Meta-analysis of the association between functional MICA-TM polymorphisms and systemic lupus erythematosus, rheumatoid arthritis and ankylosing spondylitis

Abstract

The aim of this study was to determine whether the major histocompatibility complex class I chain-related gene A transmembrane (MICA-TM) polymorphism is associated with susceptibility to systemic lupus erythematous (SLE), rheumatoid arthritis (RA) and ankylosing spondylitis (AS). A meta-analysis was conducted to establish the association between MICA-TM polymorphisms and SLE, RA and AS in the overall study population, as well as in each ethnic group. A total of 13 comparison studies, including five SLE (1601 patients; 1846 controls), four RA (701 patients; 887 controls) and four AS (346 patients; 356 controls) studies were considered in the meta-analysis. An association between the MICA-TM A5.1 allele and SLE was demonstrated in Europeans but not in Asians: odds ratio (OR) = 1.699, 95 % confidence interval (CI) = 1.123-2.569, p = 0.012 and OR = 0.949, 95 % CI = 0.502-1.793, p = 0.871, respectively. However, no association was found in Europeans after Bonferroni correction (p(corrected) = 0.060). An association was found between the MICA-TM A9 allele and RA in Asians (OR = 0.527, 95 % CI = 0.408-0.681, p = 8.9 x 10(-7)) but not in Europeans; the association in Asians remained significant after Bonferroni correction (p(corrected) = 4.5 x 10(-6)). An association between the MICA-TM A4 phenotype and AS was observed in European and Asian populations (OR = 12.87, 95 % CI = 6.747-24.58, p < 1.0 x 10(-9) and OR = 9.461, 95 % CI = 5.754-15.55, p < 1.0 x 10(-9), respectively). Meta-analysis stratified by human leukocyte antigen (HLA)-B27 status revealed an association between the MICA-TM A4 phenotype and HLA-B27 positivity AS in Asians, but not in Europeans (OR = 0.318, 95 % CI = 0.102-0.995, p = 0.049 and OR = 2.080, 95 % CI = 0.422-10.25, p = 0.368, respectively).
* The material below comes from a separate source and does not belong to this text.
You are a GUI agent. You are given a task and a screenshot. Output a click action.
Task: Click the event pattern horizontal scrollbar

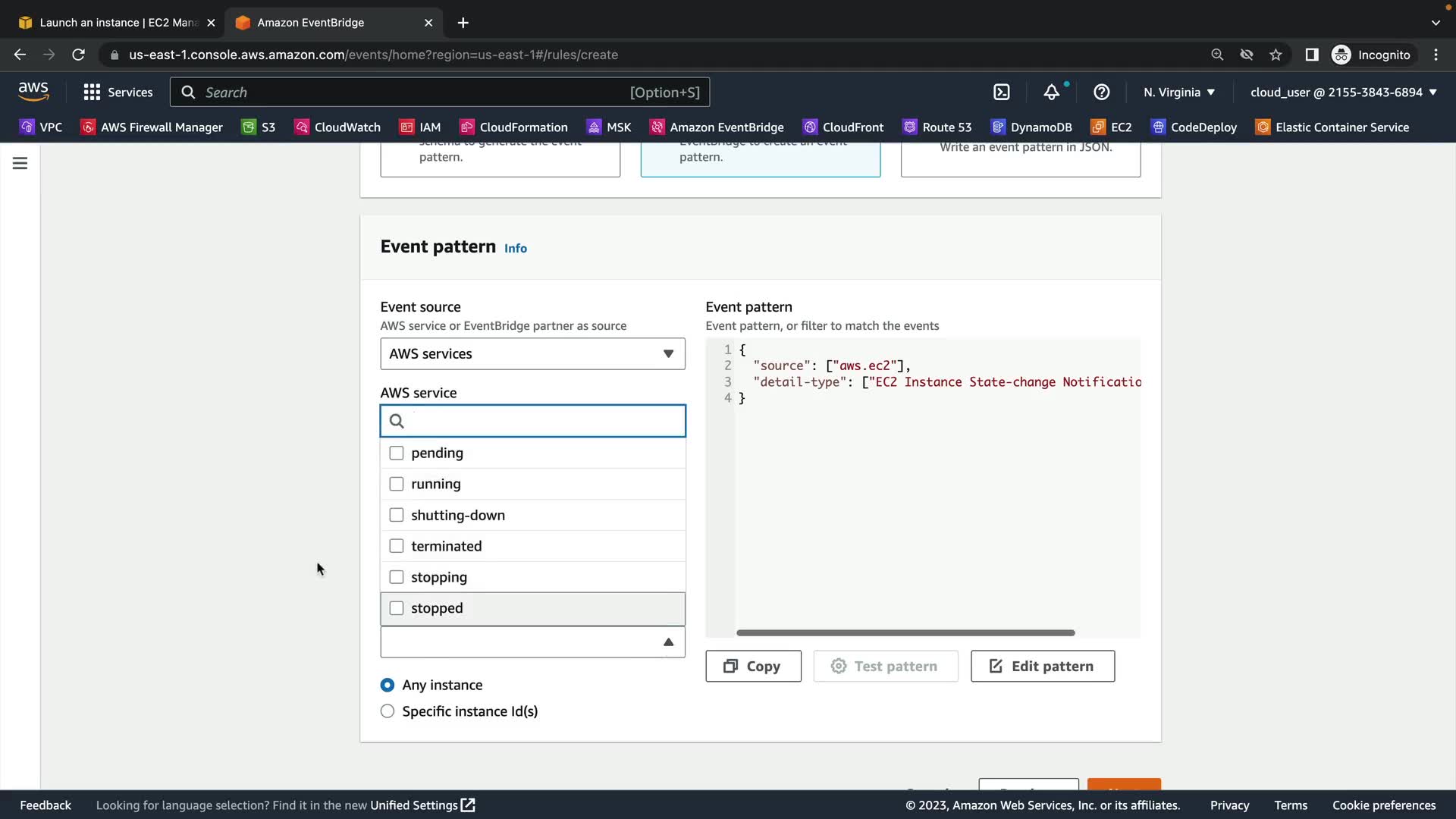pos(905,632)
However, the association in Asians was not significant after Bonferroni correction (p(corrected) = 0.245). This meta-analysis demonstrated that there was no association between MICA-TM polymorphisms and SLE susceptibility, but that the MICA-TM A9 allele was associated with an RA risk in Asians. Moreover, the association between the MICA-TM A4 phenotype and AS was HLA-B27-dependent.